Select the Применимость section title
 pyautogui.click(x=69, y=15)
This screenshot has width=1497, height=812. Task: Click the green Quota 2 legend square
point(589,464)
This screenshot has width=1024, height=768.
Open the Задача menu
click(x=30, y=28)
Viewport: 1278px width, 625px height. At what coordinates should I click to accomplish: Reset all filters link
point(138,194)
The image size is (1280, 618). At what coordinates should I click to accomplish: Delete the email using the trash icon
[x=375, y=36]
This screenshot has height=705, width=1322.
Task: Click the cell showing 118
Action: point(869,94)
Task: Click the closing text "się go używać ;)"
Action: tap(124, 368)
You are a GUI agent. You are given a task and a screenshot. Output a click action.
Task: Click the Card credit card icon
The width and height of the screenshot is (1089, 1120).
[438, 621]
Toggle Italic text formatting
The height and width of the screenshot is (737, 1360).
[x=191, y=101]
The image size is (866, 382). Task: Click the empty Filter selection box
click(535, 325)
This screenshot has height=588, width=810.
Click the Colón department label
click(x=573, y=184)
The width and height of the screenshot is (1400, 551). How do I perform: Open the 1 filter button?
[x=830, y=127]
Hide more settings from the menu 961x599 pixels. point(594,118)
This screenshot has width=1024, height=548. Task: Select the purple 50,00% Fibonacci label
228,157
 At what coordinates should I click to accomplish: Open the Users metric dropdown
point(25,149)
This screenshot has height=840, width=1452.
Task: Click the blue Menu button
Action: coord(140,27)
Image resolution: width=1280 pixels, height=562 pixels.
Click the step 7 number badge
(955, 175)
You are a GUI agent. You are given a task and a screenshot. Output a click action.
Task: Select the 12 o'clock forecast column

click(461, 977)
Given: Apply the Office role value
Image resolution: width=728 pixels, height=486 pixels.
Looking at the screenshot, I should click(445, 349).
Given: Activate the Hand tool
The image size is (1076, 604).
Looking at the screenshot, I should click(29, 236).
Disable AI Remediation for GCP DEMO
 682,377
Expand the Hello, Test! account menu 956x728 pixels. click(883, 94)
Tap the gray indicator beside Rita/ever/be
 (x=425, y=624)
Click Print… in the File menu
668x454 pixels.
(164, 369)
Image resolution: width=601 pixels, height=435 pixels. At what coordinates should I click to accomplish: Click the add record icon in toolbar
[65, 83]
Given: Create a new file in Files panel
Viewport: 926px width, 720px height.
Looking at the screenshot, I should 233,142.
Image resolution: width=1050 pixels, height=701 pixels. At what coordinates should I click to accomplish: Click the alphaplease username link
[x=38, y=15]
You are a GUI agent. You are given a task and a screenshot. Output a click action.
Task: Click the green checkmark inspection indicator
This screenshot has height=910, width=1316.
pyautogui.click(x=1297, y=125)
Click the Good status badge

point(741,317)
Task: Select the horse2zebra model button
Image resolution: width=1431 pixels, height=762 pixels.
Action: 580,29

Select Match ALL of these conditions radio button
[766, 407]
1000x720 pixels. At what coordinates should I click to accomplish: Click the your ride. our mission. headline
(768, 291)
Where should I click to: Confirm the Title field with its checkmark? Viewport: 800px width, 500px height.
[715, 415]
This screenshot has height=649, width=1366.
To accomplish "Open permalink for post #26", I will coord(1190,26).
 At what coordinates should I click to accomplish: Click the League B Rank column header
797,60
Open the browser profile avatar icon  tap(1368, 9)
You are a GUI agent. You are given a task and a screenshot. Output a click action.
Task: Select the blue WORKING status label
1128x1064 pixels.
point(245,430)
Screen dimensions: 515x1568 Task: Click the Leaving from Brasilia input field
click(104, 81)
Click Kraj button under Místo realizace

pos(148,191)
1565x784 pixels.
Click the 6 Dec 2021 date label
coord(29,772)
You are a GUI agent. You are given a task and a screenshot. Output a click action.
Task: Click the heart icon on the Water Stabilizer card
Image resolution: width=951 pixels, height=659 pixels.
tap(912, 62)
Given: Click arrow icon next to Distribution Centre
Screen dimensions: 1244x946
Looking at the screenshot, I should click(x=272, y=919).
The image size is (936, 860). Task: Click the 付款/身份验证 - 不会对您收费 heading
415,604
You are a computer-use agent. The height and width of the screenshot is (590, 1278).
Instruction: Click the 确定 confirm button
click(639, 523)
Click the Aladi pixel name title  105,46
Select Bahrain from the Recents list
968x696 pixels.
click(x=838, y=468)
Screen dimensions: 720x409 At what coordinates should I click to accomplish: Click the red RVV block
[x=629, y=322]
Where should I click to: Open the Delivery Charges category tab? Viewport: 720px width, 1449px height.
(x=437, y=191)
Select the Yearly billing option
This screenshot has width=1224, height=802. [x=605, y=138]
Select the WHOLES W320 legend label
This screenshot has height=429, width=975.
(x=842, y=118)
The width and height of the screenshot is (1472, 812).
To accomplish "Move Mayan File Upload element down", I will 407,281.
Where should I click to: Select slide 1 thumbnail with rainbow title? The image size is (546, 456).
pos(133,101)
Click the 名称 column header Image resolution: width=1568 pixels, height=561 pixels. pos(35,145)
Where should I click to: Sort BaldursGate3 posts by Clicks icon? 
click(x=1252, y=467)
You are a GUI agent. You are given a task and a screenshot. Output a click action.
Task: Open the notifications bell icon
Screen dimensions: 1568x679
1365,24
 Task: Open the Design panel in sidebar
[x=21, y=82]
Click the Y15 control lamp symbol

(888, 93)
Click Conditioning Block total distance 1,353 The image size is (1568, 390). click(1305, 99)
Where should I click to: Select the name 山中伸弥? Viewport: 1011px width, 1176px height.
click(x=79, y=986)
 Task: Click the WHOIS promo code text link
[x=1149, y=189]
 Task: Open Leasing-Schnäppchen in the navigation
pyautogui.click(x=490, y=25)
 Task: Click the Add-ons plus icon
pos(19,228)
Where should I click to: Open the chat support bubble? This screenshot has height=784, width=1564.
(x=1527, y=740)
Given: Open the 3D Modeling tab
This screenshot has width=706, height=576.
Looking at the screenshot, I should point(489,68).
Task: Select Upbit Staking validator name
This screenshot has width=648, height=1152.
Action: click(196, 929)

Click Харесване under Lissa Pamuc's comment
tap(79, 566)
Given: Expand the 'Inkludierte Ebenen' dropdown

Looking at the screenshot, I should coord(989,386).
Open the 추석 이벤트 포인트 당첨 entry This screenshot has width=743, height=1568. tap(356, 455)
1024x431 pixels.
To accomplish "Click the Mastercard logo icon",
▬▬▬▬▬▬▬▬▬▬
▸ **Exercise aim**:
Check every line in the material above for the string "will", then give only the number of lines that have it.

▸ **Answer for the task**:
2